YOUR ASSIGNMENT:
The data below must be returned in full and exactly.
----------------------------------------
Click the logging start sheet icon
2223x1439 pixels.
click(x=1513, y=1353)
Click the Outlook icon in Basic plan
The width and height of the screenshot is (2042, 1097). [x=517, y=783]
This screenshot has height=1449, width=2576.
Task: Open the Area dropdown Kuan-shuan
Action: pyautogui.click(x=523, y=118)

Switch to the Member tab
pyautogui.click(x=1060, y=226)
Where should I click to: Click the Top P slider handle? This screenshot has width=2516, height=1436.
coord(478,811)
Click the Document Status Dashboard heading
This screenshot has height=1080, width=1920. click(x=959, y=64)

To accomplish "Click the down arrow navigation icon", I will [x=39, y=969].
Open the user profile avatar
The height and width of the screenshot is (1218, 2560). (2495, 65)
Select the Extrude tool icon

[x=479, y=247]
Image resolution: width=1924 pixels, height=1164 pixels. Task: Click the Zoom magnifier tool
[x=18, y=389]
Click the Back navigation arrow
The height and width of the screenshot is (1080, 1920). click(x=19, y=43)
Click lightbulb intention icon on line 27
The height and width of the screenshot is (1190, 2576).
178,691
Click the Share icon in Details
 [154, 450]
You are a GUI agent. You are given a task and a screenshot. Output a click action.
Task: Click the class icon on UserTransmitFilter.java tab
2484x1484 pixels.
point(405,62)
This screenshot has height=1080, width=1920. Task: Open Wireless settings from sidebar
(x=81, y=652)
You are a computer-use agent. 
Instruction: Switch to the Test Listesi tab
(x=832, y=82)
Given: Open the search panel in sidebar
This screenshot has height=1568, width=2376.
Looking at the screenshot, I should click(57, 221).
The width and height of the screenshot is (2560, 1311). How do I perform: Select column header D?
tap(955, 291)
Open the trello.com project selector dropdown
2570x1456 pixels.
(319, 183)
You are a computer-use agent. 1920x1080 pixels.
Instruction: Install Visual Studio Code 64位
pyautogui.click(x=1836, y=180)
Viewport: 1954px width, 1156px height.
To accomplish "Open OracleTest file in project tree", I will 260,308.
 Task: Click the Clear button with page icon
----------------------------------------
RESPONSE FOR THIS EXERCISE:
Click the logging start sheet icon
2223x1439 pixels.
click(x=1513, y=1353)
Click the Outlook icon in Basic plan
The width and height of the screenshot is (2042, 1097). [x=517, y=783]
This screenshot has height=1449, width=2576.
Task: Open the Area dropdown Kuan-shuan
Action: pyautogui.click(x=523, y=118)

Switch to the Member tab
pyautogui.click(x=1060, y=226)
Where should I click to: Click the Top P slider handle? This screenshot has width=2516, height=1436.
coord(478,811)
Click the Document Status Dashboard heading
This screenshot has height=1080, width=1920. click(x=959, y=64)

To accomplish "Click the down arrow navigation icon", I will [x=39, y=969].
Open the user profile avatar
The height and width of the screenshot is (1218, 2560). (2495, 65)
Select the Extrude tool icon

[x=479, y=247]
Image resolution: width=1924 pixels, height=1164 pixels. Task: Click the Zoom magnifier tool
[x=18, y=389]
Click the Back navigation arrow
The height and width of the screenshot is (1080, 1920). click(x=19, y=43)
Click lightbulb intention icon on line 27
The height and width of the screenshot is (1190, 2576).
178,691
Click the Share icon in Details
 [154, 450]
You are a GUI agent. You are given a task and a screenshot. Output a click action.
Task: Click the class icon on UserTransmitFilter.java tab
2484x1484 pixels.
point(405,62)
This screenshot has height=1080, width=1920. Task: Open Wireless settings from sidebar
(x=81, y=652)
You are a computer-use agent. 
Instruction: Switch to the Test Listesi tab
(x=832, y=82)
Given: Open the search panel in sidebar
This screenshot has height=1568, width=2376.
Looking at the screenshot, I should click(57, 221).
The width and height of the screenshot is (2560, 1311). How do I perform: Select column header D?
tap(955, 291)
Open the trello.com project selector dropdown
2570x1456 pixels.
(319, 183)
You are a computer-use agent. 1920x1080 pixels.
Instruction: Install Visual Studio Code 64位
pyautogui.click(x=1836, y=180)
Viewport: 1954px width, 1156px height.
To accomplish "Open OracleTest file in project tree", I will 260,308.
 Task: Click the Clear button with page icon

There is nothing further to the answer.